Pour autant, on ne peut pas y voir une réponse positive à une injonction aussi comminatoire, fut-elle de la part du nouveau président. Enfin on rappellera que pour rester sur une courbe stable de l’emploi l’économie américaine doit créer entre 180 000 et 200 000 emplois par mois. Cela ramène à de justes proportions les annonces récentes de différents groupes industriels américains et non américains.

Y a-t-il des choses dans le programme de Donald Trump qui se heurtent à la Constitution américaine ?

[…] En ce qui concerne le programme de Donald Trump, certaines mesures, dont l’interdiction d’entrer sur le territoire de personnes au motif de leur appartenance religieuse, ou encore le recours par les Etats-Unis à la torture, sont constitutionnellement extrêmement suspectes.
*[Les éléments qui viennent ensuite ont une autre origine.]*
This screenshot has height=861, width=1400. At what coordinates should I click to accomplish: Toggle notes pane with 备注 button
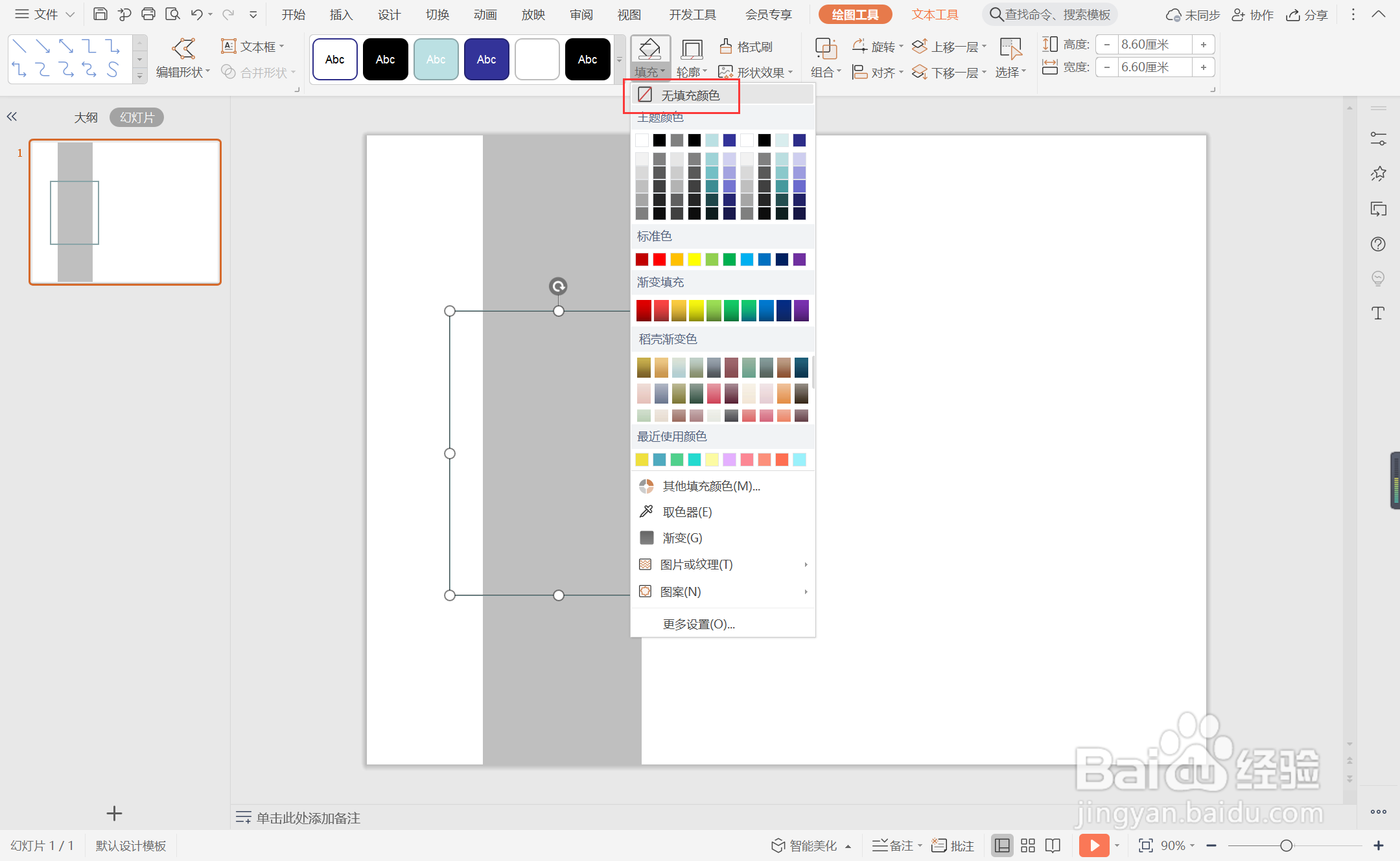point(896,845)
De la même manière, beaucoup estiment que Donald Trump pourrait avoir une conception des pouvoirs qui sont ceux du chef de l’exécutif qui ne soit pas conforme au texte constitutionnel américain.

Tout cela, les tribunaux, et en particulier la Cour suprême des Etats-Unis, devront le traiter, mais on rappellera que, aux Etats-Unis, le contrôle de constitutionnalité des lois et des pratiques de l’exécutif ne peut se faire qu’a posteriori, après que la loi a été promulguée ou que la décision a été prise par l’exécutif.

Y a-t-il une possibilité que le président Trump soit rattrapé par un scandale et doive démissionner ?

Il y a toujours une possibilité qu’un président soit rattrapé, soit par un scandale, soit par des malversations financières, mais les probabilités sont cependant extrêmement faibles, et on ne doit pas tabler sur une présidence qui serait affaiblie par d’éventuelles révélations. Et même si un scandale surgissait, notamment d’ordre privé, il faudrait un long moment pour qu’il filtre dans le domaine institutionnel, comme on a pu le voir avec la procédure de mise en accusation du président Clinton à la fin du XXsiècle.

Il a été demandé à Donald Trump de placer ses entreprises dans un « blind trust » pour éviter les conflits d’intérêts. Il semble jusque-là s’en être abstenu. Cela pourrait-il constituer un motif d’impeachment ?

[…] Oui, Donald Trump a rompu avec la tradition et ne s’est effectivement pas dessaisi de la propriété et du contrôle de ses différentes entreprises. Il en a simplement confié la gestion à ses fils, ce qui apparaît comme totalement contradictoire avec la loi.

Pour autant, dans ce domaine, comme dans un certain nombre d’autres, on ne dispose pas d’éléments suffisamment forts pour lancer une procédure d’impeachment, dont on sait avant même qu’elle ne soit initiée qu’elle est vouée à l’échec telles que sont constituées actuellement les majorités partisanes à la Chambre des représentants et au Sénat.

[…] Si opposition à Donald Trump il doit y avoir, et cela semble une nécessité, ce sont dans les partis, y compris à l’intérieur même du Parti républicain, dans les grandes organisations militantes et dans les Etats, par le biais d’une politique, notamment sur l’immigration et sur l’environnement, qu’elle doit se faire. Mais il ne faut pas espérer une forme « de miracle de l’impeachment ».